Qu’est-ce que j’ai retenu là-dedans, à part le fait que les Pussycat Dolls ont l’air de se faire pas mal plaisir toutes seules (grand bien leur fasse) ? La bague au doigt. Vous me voyez venir ? Oui, je vous parle bien de cette même bague au doigt que chante Beyoncé quatre ans plus tard, en body velours :

Je ne m’attarderai pas sur le féminisme de Beyoncé, qu’elle défend toutes griffes dehors depuis désormais quelques années, mais qui l’a toujours plus ou moins suivie, en catimini : souvenez-vous Independent Women ! Beyoncé a grandi avec nous, et au fur et à mesure des années, nous a dévoilé la femme, la business woman, l’épouse, la mère, la féministe qu’elle était devenue. Et cette découverte, ce partage, aussi markétés soient-ils, restent beaux tels qu’elle nous les a présentés.

Son féminisme, aussi bankable soit-il, n’en est pas pour autant moins valable ou authentique que d’autres : militantisme et marketing ne sont donc pas forcément incompatibles ! Cependant, le féminisme de Beyoncé, que je respecte infiniment, n’est pas le mien justement pour ce qu’il est, un féminisme “respectable”.

Et c’est là que les Pussycat Dolls représentent, selon moi, une véritable bouffée d’air frais pour toutes les femmes : avec leurs shows débridés, leurs tenues aff(ri)olantes, leurs paroles sans équivoque, elles nous secouent sous le nez l’idiotie de la bienpensance qui consiste à choisir pour quelqu’un d’autre comment s’habiller et/ou se comporter et valider ainsi la respectabilité de chacun-e.

Newsflash : la respectabilité d’une femme ne se mesure pas à ce qu’elle porte, ni à son métier, et encore moins à sa religion.
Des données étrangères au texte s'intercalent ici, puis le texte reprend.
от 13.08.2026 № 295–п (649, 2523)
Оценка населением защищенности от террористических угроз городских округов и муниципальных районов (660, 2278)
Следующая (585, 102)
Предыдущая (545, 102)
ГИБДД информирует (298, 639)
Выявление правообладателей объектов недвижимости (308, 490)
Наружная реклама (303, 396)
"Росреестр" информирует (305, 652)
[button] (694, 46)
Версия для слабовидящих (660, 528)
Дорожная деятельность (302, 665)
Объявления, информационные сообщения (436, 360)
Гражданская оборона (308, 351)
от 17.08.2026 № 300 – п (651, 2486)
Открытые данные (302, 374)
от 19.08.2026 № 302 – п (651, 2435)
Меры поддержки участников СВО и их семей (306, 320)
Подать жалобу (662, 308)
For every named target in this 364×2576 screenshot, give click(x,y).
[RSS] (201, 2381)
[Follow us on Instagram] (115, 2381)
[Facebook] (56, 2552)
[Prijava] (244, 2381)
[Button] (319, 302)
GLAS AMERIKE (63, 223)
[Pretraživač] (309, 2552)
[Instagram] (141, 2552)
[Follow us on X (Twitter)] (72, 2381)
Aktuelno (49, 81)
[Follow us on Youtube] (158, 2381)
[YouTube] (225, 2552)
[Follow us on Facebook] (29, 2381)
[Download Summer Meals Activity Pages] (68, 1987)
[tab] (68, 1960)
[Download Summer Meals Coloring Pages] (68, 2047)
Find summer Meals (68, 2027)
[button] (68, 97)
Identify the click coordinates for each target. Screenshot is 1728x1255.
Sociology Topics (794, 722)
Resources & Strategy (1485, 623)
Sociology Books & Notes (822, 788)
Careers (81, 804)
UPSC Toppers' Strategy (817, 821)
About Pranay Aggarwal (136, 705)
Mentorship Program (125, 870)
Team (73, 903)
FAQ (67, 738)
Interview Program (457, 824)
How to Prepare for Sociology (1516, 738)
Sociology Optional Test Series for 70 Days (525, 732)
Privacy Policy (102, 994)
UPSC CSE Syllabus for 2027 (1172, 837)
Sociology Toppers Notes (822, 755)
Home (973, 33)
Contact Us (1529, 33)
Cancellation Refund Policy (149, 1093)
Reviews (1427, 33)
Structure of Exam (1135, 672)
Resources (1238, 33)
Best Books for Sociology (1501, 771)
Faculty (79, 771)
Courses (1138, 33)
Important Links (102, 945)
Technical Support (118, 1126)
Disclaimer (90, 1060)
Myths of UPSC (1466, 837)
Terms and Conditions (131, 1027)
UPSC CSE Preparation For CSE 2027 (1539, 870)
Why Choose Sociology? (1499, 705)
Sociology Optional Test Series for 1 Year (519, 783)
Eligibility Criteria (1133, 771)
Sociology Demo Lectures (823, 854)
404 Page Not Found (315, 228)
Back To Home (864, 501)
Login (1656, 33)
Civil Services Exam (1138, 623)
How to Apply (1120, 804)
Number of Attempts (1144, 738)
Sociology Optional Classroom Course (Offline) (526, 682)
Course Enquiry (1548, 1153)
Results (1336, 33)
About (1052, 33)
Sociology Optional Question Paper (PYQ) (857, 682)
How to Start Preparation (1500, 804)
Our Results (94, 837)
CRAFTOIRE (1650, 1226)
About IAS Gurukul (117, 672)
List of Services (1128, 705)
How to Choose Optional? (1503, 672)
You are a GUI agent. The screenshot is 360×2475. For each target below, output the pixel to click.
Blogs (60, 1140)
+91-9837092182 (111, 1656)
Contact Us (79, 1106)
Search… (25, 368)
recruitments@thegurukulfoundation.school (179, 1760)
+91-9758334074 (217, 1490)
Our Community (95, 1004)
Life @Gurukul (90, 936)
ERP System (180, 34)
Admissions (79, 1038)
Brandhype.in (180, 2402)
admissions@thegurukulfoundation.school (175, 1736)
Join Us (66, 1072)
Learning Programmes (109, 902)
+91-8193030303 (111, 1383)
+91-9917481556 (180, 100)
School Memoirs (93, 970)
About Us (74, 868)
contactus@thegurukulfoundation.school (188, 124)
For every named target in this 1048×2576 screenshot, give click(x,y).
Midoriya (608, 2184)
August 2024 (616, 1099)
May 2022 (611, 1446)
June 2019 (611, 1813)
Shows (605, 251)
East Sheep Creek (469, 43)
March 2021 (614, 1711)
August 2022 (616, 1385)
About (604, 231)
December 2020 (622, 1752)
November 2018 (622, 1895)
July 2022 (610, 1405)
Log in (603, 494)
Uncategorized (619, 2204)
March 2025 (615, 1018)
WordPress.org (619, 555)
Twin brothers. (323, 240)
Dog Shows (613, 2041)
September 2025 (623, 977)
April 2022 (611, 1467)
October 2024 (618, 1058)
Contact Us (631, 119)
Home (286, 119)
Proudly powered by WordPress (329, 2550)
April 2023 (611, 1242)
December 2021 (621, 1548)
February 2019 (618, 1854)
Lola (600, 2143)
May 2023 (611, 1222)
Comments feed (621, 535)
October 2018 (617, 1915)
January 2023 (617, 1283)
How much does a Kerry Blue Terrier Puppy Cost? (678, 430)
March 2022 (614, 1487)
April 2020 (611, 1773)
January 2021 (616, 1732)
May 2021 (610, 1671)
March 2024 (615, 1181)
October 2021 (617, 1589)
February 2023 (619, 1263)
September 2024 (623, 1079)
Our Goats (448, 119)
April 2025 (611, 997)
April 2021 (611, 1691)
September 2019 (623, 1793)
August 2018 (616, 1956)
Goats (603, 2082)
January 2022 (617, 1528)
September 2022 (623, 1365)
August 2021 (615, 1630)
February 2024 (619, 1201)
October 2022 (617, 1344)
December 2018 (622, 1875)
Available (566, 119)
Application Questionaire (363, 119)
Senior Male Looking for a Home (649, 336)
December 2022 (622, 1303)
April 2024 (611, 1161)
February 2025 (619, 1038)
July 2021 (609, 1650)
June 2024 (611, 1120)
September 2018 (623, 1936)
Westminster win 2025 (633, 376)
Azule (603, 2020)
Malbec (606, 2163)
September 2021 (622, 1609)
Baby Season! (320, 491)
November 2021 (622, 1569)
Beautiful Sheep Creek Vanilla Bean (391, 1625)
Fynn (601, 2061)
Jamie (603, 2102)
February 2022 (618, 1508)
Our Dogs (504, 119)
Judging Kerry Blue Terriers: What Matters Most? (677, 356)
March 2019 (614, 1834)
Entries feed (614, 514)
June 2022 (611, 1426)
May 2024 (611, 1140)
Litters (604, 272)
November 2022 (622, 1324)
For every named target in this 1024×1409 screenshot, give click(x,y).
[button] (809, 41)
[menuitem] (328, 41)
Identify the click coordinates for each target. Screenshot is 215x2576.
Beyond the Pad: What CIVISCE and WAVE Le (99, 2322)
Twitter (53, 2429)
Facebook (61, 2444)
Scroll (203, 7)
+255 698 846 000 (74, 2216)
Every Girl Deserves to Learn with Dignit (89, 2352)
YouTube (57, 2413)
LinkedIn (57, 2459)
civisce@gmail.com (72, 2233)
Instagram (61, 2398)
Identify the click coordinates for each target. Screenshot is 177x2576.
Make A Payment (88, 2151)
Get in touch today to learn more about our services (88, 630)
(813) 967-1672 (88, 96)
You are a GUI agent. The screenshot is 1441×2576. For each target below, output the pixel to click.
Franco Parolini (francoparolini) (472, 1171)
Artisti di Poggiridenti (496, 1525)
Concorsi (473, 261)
Il en va de même pour ses valeurs, aussi pénible que ce soit de devoir le rappeler ici, compte tenu des temps qui courent. (Oui, polémique de mes deux sur la mode islamique, c’est à toi que je pense.)

Je le confesse, I Don’t Need A Man est mon hymne favori, et un parfait pied de nez au patriarcat. Car chacun-e peut tenter de le renverser à sa manière, ce foutu patriarcat : la mienne, c’est prendre les armes pour toujours plus de jouissance, je vous l’avais déjà dit ici. Parce que le sexe, lieu de toutes les envies, de tous les désirs, de toutes les pulsions, reste l’une des seules sphères sur laquelle notre société a, malgré tous ses efforts et quoi qu’elle puisse en penser, le moins d’emprise.

Quand les Pussycat Dolls chantent leur jouissance en solo, assumant leur sexualité avec panache, sans l’enchaîner au bon vouloir des bonshommes comme Mrs Carter a la fâcheuse manie de le faire, de toutes les facettes de ma personnalité, c’est sans nul doute la féministe pro-sexe qui est en moi qui crie victoire. Non pas dans un dessein d’annihilation complète des rapports amoureux entre les hommes et les femmes (vous faites ce que vous voulez hein, mais n’oubliez pas jamais que l’hétérocentrisme est un malotruisme) mais plutôt dans l’espoir d’y lire une émancipation de la femme au profit d’elle-même. Oui, nous sommes interdépendants. Mais nous sommes interdépendants entre êtres humains, pas nécessairement entre hommes et femmes ! Et ça, ce parti pris-là, c’est mon féminisme (entre autres choses). Sorry Beyoncé, don’t you ever for a second get to thinking you’re irreplaceable…

Rose H., critique pop les jours de grand vent.